The front page of this morning's New York Times has room for a fluff piece on Dennis Kozlowski (Tyco) that's just overflowing with justifications (by Kozlowski). (It's also to be faulted for saying the David statue "flowed" vodika. Urinated, would be the more appropriated term. They've got room for a front page hockey story (they just love their sports.) In an eighties flashback moment, they've got a front page story on gangs (in Boston). "Guns and Jeers Used by Gangs to Buy Silence." Doesn't sound like it's a breaking story, does it? And yet more room to talk about the the inaugration. John Tierney appears not to have read any of the Times' other coverage on this issue (including the Q&A Deborah Solomon did with Jeanne L. Phillips two Sundays ago.)
Here's a front pager from The Common Ills: none of the stories above are front page stories.

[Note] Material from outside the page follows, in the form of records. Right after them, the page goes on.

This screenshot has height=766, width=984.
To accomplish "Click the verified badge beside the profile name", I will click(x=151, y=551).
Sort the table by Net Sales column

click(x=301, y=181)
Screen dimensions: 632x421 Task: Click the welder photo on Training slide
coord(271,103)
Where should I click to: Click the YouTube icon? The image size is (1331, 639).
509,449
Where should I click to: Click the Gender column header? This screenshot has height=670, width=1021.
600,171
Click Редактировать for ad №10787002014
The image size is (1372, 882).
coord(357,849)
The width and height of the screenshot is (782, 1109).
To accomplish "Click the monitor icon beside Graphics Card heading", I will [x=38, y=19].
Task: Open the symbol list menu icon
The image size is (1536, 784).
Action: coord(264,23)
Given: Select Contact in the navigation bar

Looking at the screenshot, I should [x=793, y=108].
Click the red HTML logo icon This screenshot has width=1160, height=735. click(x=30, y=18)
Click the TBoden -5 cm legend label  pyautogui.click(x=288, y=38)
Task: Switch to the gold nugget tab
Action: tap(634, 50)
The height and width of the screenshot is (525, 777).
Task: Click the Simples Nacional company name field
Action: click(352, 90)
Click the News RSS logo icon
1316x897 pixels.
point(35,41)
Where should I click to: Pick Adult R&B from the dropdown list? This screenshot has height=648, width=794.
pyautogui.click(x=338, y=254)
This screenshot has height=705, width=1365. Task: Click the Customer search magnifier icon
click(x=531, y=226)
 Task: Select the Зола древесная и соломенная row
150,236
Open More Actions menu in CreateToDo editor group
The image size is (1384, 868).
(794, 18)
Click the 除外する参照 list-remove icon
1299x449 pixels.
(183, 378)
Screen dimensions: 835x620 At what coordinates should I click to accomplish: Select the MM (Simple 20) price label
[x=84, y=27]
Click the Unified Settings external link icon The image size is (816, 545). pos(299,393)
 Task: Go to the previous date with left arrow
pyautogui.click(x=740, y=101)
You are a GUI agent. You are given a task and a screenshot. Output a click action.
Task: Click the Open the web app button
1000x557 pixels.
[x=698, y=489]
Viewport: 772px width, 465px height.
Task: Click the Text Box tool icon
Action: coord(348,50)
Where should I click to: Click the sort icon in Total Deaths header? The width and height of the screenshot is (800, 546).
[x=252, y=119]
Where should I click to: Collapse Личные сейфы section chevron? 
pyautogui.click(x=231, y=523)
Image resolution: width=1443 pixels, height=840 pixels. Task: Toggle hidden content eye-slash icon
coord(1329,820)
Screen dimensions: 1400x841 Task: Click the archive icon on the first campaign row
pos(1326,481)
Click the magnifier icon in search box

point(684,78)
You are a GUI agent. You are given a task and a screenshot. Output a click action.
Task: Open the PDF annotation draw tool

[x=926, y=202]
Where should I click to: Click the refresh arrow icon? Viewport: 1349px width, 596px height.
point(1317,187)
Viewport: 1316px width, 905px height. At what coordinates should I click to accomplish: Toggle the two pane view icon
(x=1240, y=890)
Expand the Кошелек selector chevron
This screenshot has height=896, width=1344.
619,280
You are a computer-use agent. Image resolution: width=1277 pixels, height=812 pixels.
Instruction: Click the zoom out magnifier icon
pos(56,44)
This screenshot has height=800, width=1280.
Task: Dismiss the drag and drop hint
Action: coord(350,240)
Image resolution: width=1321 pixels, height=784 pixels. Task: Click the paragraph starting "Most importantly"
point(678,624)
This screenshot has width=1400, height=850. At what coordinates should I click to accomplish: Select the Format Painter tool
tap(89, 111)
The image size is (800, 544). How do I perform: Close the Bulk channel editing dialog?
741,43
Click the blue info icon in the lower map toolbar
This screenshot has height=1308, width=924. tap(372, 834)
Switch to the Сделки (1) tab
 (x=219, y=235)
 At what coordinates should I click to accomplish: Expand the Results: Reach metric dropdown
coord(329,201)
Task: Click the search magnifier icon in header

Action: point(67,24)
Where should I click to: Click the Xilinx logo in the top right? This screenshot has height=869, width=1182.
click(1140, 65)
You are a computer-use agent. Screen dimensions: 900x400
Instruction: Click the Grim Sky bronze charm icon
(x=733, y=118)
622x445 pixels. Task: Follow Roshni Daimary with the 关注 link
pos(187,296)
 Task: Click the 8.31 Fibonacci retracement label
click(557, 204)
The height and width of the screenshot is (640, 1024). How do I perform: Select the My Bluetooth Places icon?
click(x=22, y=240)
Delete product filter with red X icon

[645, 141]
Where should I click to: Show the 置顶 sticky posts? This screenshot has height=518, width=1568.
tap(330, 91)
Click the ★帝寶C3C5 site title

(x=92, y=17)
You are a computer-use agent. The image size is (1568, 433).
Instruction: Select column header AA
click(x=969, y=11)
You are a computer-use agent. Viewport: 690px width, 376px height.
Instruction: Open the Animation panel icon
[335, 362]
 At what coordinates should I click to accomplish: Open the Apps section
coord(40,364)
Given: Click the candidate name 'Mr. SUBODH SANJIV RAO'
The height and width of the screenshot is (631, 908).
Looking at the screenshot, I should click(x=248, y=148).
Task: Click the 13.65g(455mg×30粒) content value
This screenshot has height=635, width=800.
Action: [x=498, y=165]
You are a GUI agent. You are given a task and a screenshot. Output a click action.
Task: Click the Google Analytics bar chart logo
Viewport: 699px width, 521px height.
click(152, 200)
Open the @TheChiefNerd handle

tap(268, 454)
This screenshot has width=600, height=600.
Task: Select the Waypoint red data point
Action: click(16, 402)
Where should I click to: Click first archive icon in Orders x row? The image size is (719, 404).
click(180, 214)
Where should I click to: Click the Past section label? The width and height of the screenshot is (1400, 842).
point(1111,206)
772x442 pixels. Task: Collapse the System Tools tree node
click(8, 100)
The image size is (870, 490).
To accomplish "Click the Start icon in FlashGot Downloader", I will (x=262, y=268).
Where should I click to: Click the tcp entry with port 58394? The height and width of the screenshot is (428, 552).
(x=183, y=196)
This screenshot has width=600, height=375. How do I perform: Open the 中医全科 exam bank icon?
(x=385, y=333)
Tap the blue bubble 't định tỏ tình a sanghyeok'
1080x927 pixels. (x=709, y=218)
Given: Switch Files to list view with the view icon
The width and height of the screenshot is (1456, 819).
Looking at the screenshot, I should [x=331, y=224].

What is? Well since they put the trial of Charles Graner on the front page at least twice this week, possibly his sentencing that took place yesterday? It was the first time he spoke. Kate Zernike's "Ringleader in Iraqi Prisoner Abuse Is Sentenced to 10 Years" (page A12) is a front page story. Now this happened yesterday and parts of the paper may have already gone to print. However, that doesn't excuse the fact that there are two puff pieces, a sports story and a regional story on the front page. The Times charges five dollars for the Sunday paper. Since I'm not at home, I had to pay for this copy. And I really don't enjoy paying five dollars for fluff. (Paying it twice, since I'm already charged for it in my subcription.)
Graner says that the orders came from above. That he was told "if M.I. is asking ou to do this, it needs to be done. They're in charge here, follow their orders."
His mother says, "It's the higher-ups that should be on trial. They let the little guys take the fall for them. But the truth will come out eventually."
If it does, I'm sure it'll be on the front page of the New York Times. Provided Bush doesn't need his ass kissed that day. Or some corporate creep facing a retrial hasn't hired a p.r. flack telling him to talk to the Times. (This interview ranks up there with the Watergate felons interviews the broadcasting outlets paid for in the seventies. I belive 60 Minutes' justification was that the interviews had historical value.) And of course, whether or not it makes the front page depends on how much the little boys at the Times wanting to pretend that they're manly sports players.
This sports nonsense has truly gotten out of hand.
And I'm going to leave it at that because I had five more lines (on this sports nonsense) and each line had at least two curse words in them. (No Oprah voice there, Gina.) I'll post more later today when I get back home. I'll also take off the Democracy Now! posts that were e-mailed on Friday and before but suddenly popped onto the Saturday blog entries.